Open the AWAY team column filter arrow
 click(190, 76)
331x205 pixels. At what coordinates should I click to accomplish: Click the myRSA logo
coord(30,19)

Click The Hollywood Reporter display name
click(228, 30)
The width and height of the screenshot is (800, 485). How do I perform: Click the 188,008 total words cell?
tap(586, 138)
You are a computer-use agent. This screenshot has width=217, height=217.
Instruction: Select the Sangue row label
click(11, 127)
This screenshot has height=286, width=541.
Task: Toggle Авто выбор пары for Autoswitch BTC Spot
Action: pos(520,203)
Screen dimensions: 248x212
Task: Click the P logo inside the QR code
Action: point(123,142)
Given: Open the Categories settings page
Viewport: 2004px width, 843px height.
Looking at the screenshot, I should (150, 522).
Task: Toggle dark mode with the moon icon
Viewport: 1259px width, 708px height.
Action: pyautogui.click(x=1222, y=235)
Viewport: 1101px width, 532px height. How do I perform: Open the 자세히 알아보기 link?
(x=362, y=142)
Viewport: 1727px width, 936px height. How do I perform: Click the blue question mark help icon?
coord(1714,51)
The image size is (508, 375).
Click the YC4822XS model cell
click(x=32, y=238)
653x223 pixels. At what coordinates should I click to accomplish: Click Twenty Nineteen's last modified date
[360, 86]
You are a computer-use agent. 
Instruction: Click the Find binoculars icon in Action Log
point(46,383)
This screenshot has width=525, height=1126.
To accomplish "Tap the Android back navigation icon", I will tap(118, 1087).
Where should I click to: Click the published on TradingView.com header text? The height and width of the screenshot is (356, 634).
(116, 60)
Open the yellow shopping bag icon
■ ■ ■ ■ ■
TASK TO COMPLETE
Print all the entries exactly as written.

ANSWER SPACE
Open the AWAY team column filter arrow
 click(190, 76)
331x205 pixels. At what coordinates should I click to accomplish: Click the myRSA logo
coord(30,19)

Click The Hollywood Reporter display name
click(228, 30)
The width and height of the screenshot is (800, 485). How do I perform: Click the 188,008 total words cell?
tap(586, 138)
You are a computer-use agent. This screenshot has width=217, height=217.
Instruction: Select the Sangue row label
click(11, 127)
This screenshot has height=286, width=541.
Task: Toggle Авто выбор пары for Autoswitch BTC Spot
Action: pos(520,203)
Screen dimensions: 248x212
Task: Click the P logo inside the QR code
Action: point(123,142)
Given: Open the Categories settings page
Viewport: 2004px width, 843px height.
Looking at the screenshot, I should (150, 522).
Task: Toggle dark mode with the moon icon
Viewport: 1259px width, 708px height.
Action: pyautogui.click(x=1222, y=235)
Viewport: 1101px width, 532px height. How do I perform: Open the 자세히 알아보기 link?
(x=362, y=142)
Viewport: 1727px width, 936px height. How do I perform: Click the blue question mark help icon?
coord(1714,51)
The image size is (508, 375).
Click the YC4822XS model cell
click(x=32, y=238)
653x223 pixels. At what coordinates should I click to accomplish: Click Twenty Nineteen's last modified date
[360, 86]
You are a computer-use agent. 
Instruction: Click the Find binoculars icon in Action Log
point(46,383)
This screenshot has width=525, height=1126.
To accomplish "Tap the Android back navigation icon", I will tap(118, 1087).
Where should I click to: Click the published on TradingView.com header text? The height and width of the screenshot is (356, 634).
(116, 60)
Open the yellow shopping bag icon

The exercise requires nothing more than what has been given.